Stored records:
+ + + + +
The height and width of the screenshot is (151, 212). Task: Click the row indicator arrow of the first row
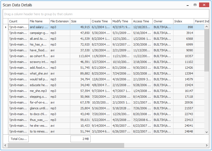point(6,27)
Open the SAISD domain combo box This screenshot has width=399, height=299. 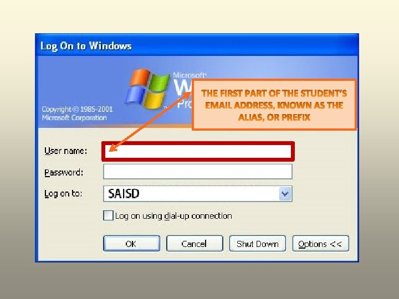[x=197, y=194]
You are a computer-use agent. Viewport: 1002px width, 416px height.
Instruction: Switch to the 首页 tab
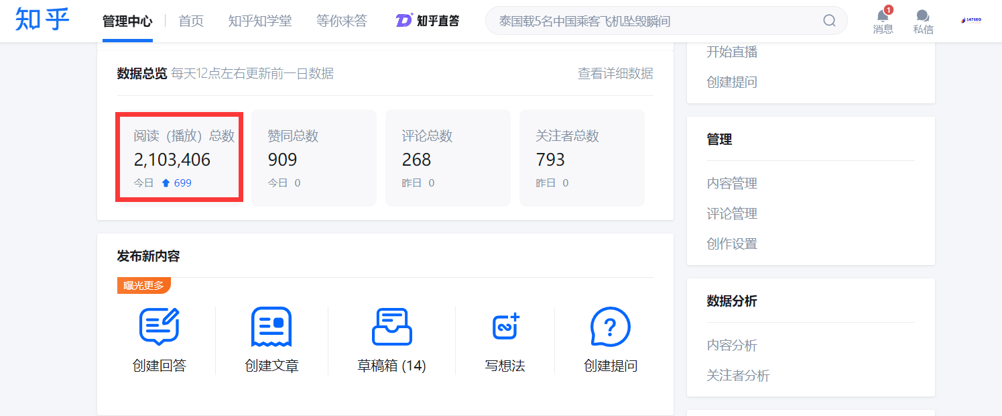pos(191,21)
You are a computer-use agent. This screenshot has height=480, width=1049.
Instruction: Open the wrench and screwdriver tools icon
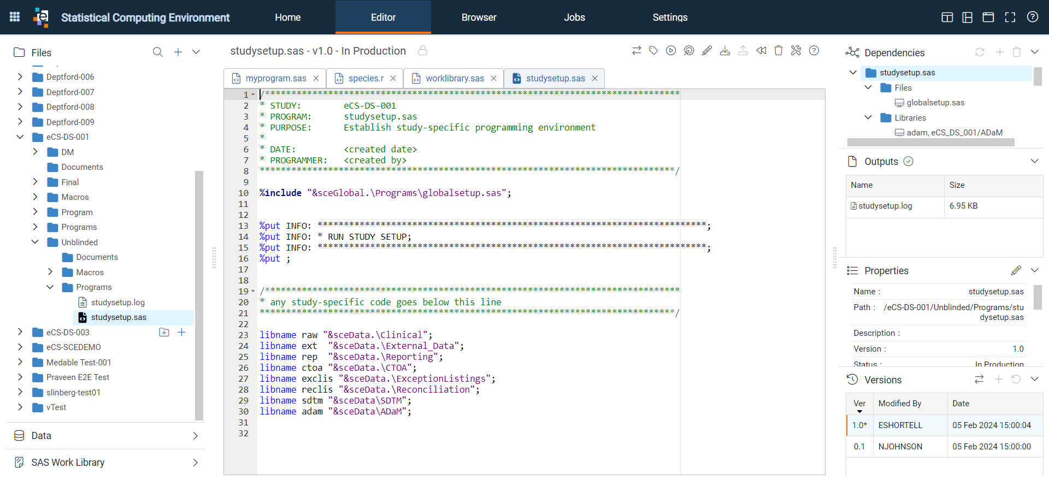(x=796, y=51)
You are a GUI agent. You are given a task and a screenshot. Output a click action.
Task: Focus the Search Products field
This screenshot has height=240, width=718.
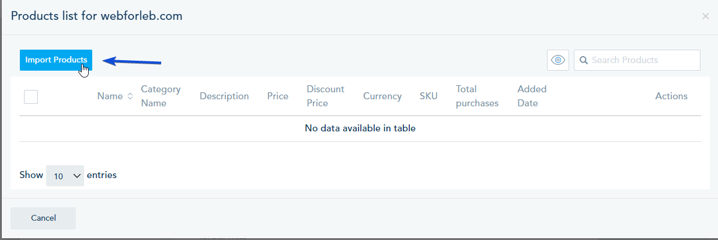(x=642, y=60)
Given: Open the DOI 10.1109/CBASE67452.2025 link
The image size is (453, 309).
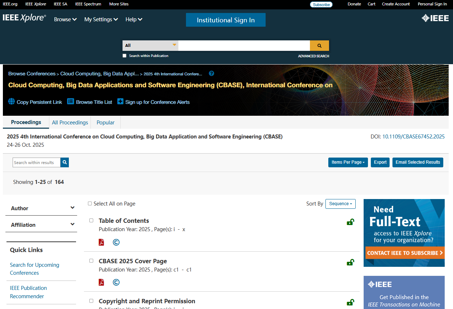Looking at the screenshot, I should [x=413, y=137].
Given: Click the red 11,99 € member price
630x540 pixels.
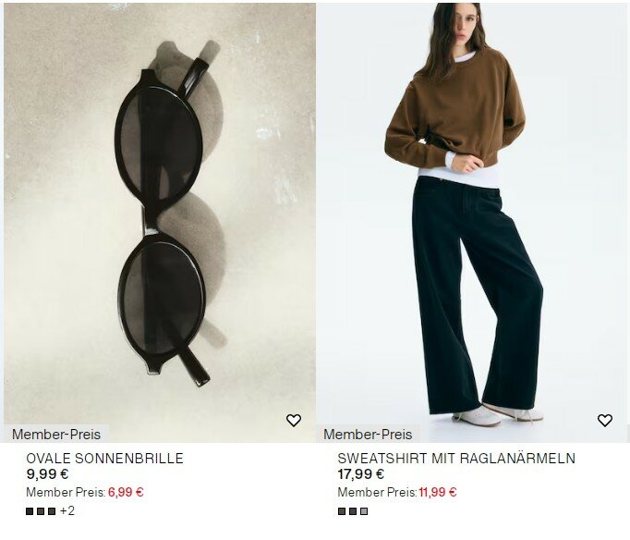Looking at the screenshot, I should coord(438,492).
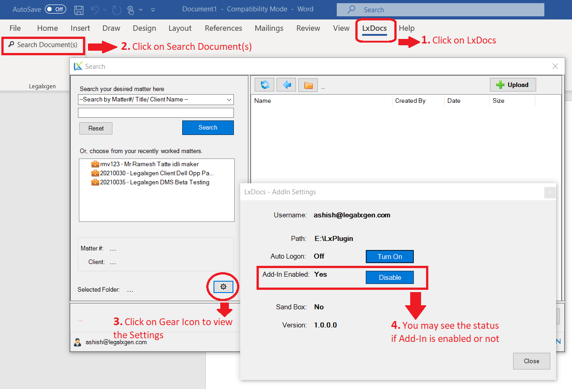Open the orange folder icon button
The height and width of the screenshot is (389, 572).
coord(308,85)
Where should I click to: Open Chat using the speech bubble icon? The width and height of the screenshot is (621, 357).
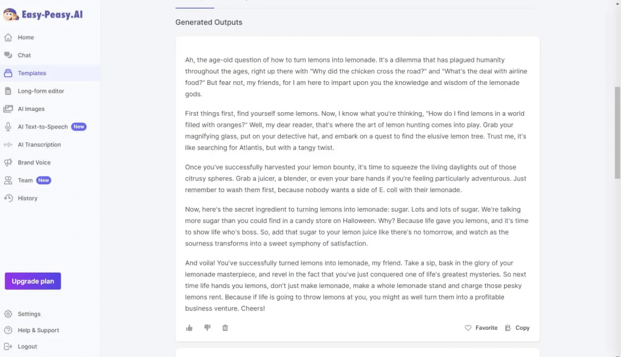[8, 55]
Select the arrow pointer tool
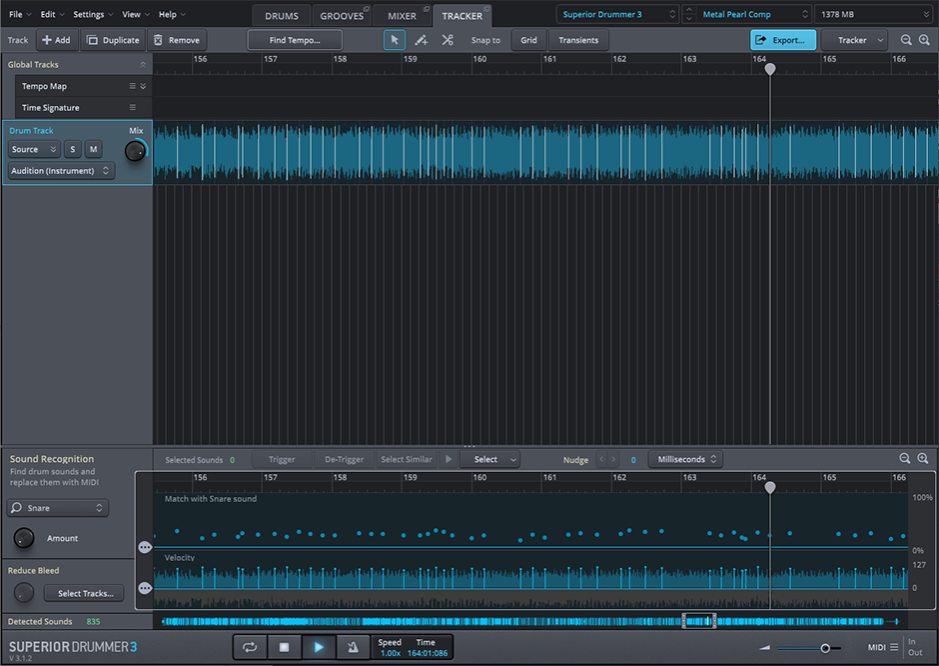Image resolution: width=939 pixels, height=666 pixels. [395, 40]
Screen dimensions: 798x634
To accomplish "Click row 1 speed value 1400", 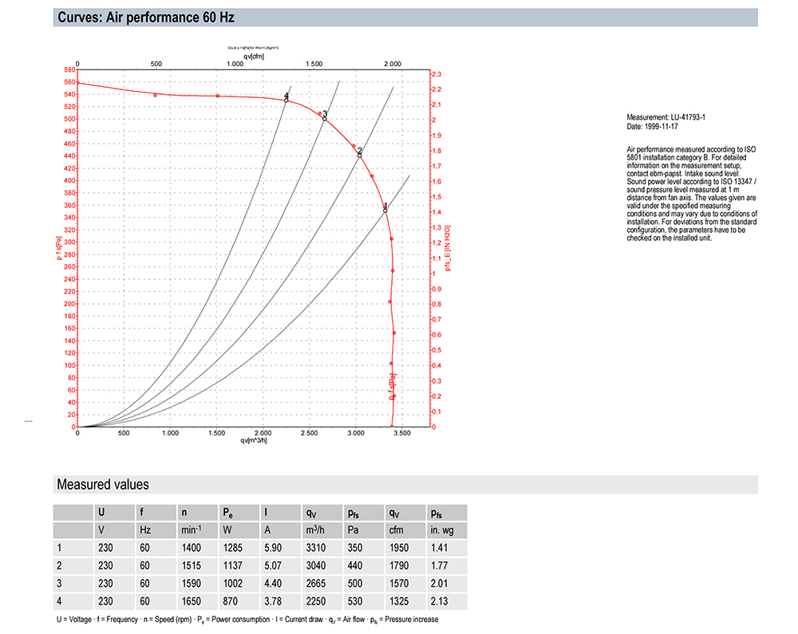I will 192,548.
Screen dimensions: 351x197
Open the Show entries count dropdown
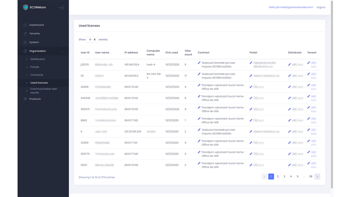click(92, 40)
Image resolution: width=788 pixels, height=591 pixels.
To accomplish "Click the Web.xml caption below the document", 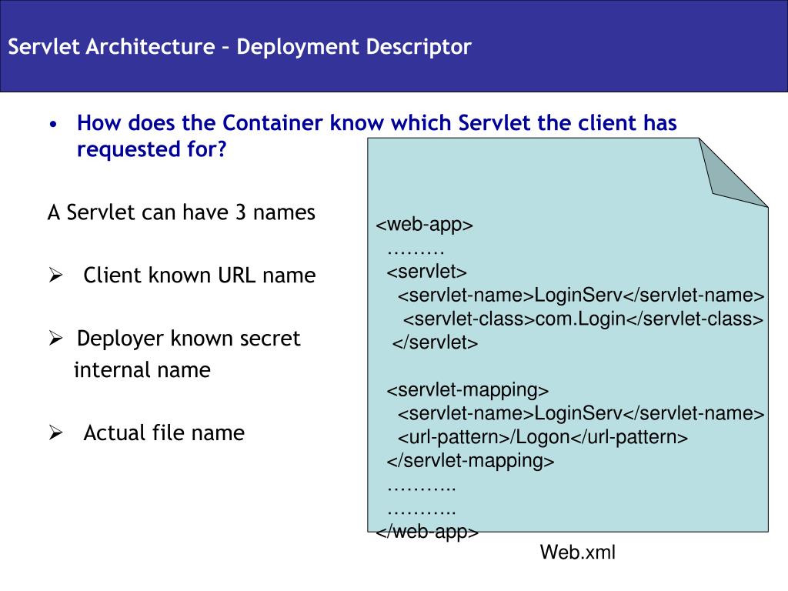I will [578, 553].
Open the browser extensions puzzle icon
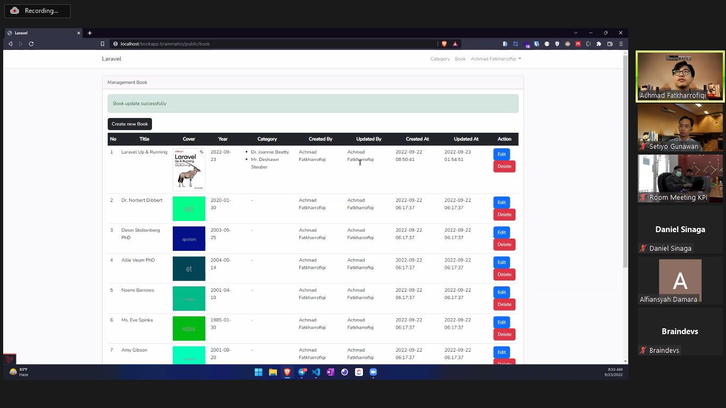This screenshot has width=726, height=408. click(599, 44)
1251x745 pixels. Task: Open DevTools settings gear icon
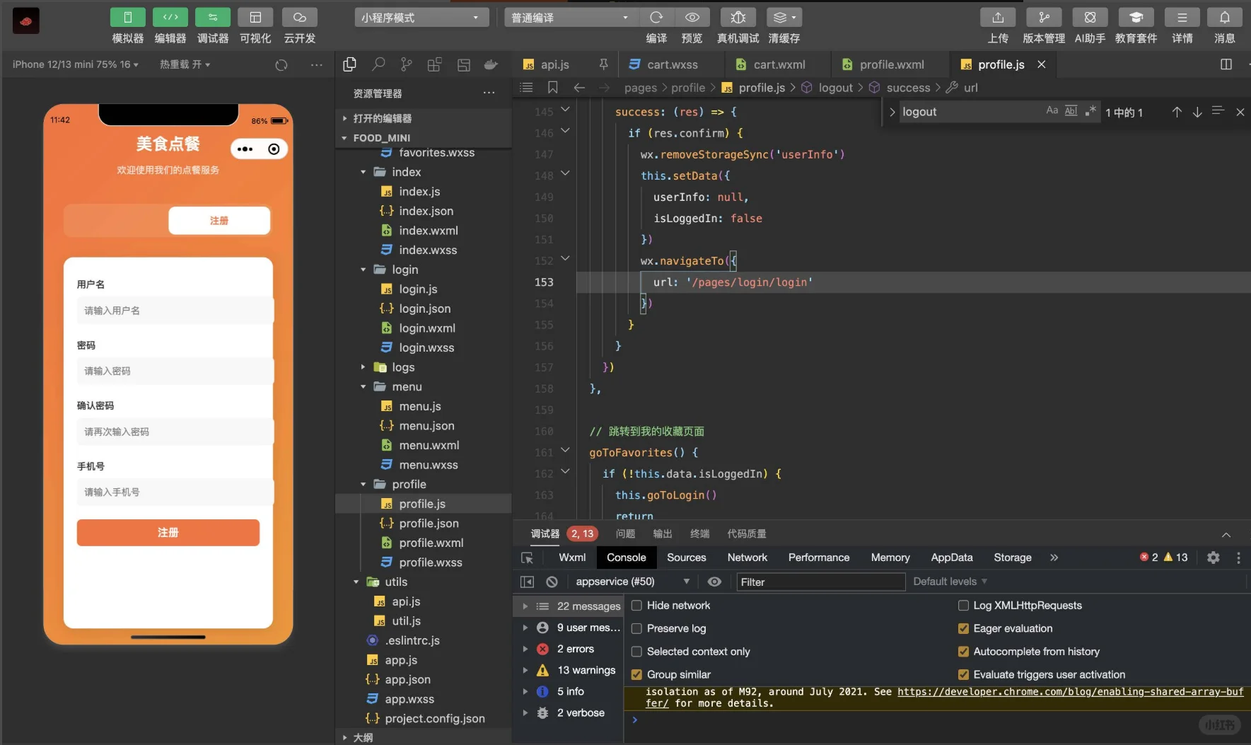[x=1214, y=558]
+ + + + +
EXERCISE DIRECTIONS:
Among the lines of the data, some may contain the string "agent"; report how many, and nothing more.

EXERCISE SOLUTION:
3